Repost - Who are you, little man?

Hello Little Person,
What are we going to call you? It seems like we waited for so long to find out whether you were a boy or a girl, and now that we know (or at least, we think we do), we get to choose your name. Wow. What an awesome responsibility! Whatever name we give you will be with you for your entire life (unless you decide to change it, but that's a big hassle). It seems likely that our choice will impact your identity - both how you are seen by others and how you see yourself. That's why I'm so committed to naming you with four names. For reasons of family politics, we aren't naming you with a hyphenated last name (Edwards-Brown), but I confess, your personal identity is why I've insisted that Edwards not be reduced to a simple middle name. By giving you four names you will at least be reminded that you are made of two families - not just one. I want you to see yourself that way.

But first names are hardest. I wish you could talk. What do you think about Joshua? We like it a lot, but we aren't just smitten with it. I really like Abel Elias Edwards Brown, but your dad is not convinced. Your dad's going favorite is Corinth Gradyn Edwards Brown. We are both persuadable. Also in the running are Andrew and Joseph. The name Corinth Gradyn came to me in a dream when you were only 8 or 10 weeks in the womb. It was a scary dream, but it seemed kind of weirdly prophetic, so that name's still on the list. Then, there's the current leading name - your dad and I both like it a lot. Jonathan "Jonah" Thomas Edwards Brown. What do you think of that? You'd be named for your father, your great grandfather on his side, and your grandfather on my side. Would that give you freedom of identity? Perhaps not entirely - since no name would really give you total freedom of identity, but how about flexible identity? I hope so. I really like that one. It's purely coincidence, but a funny and appropriate one that this alludes to your spending time in the belly of a whale.
10.2.2007

Repost - Tiny, Huge, Wonderful Act of Faith

Dear Little One,
At dinner a couple of months ago, a friend said that it is ultimately an act of faith to bring a child into the world. Regardless of one's financial circumstances, physical health, age, emotional/spiritual maturity, educational status, family support level, or whatever-else have you. She's absolutely right. I occasionally have fears about this - I wonder if we've done a good and responsible thing. I wonder about whether we have enough money; a nice enough house; an old enough relationship; enough knowledge about - how to do it - to be adults, to be parents; and enough healing from our childhood hurts and patterns. The answer to all of these questions is an unqualified "no." We don't have enough money or any house at all, our relationship is young, and we are still figuring out how to be adults and are only beginning to learn how to be parents. No one is ever totally cured of childhood hurts and patterns - vulnerabilities persist. But you are going to be here in approximately 121 days, and I couldn't be happier.
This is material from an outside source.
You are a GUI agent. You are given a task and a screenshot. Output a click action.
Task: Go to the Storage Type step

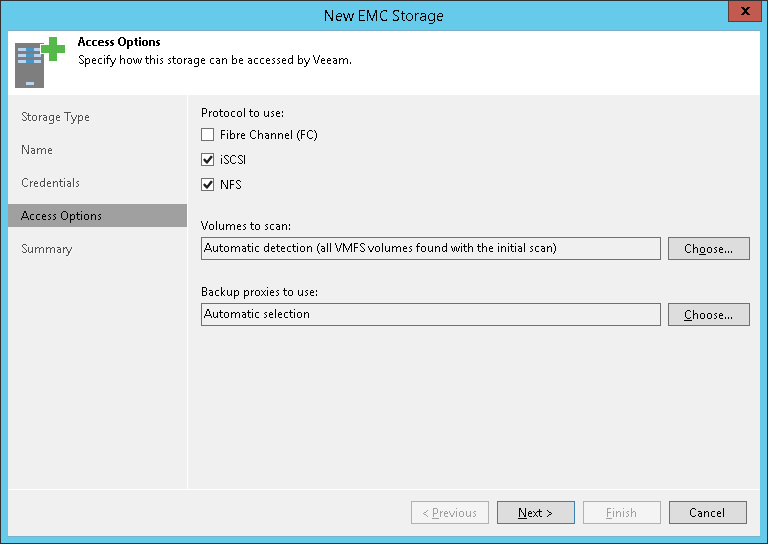click(55, 117)
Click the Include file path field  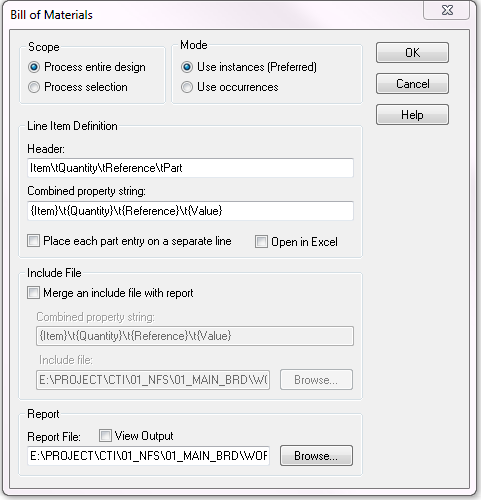click(153, 379)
I have faith that with God's grace, your dad and I will be enough. We will shower you with the totally boundless love that we feel for you. And I have faith in our families - that they will fill in gaps where sometimes your dad and I fail. I have faith in our church - that the other wonderful babies will be your friends and that their parents will be our teachers. I have faith in God - that she will guide our paths. And even though we haven't actually seen you, I have faith in you. You are not concerned with the paint on the walls or the fact that the couch still has a faint odor of cat pee. You do not fear failure, as I do, nor do you have unrealistic standards for your parents to live up to. You trust this lady's body to keep you warm for the next 4 months and lo-and-behold, with your trust it is working.

I marvel at you as you grow. I am amazed at how your body is growing inside of mine and despite my usually random wanderings though the world, my lack of perfect nutrition, loads of exercise, or ability to swallow all those omega-3 fatty acids I feel like I should be taking, by every indicator that we have so far, you are perfect.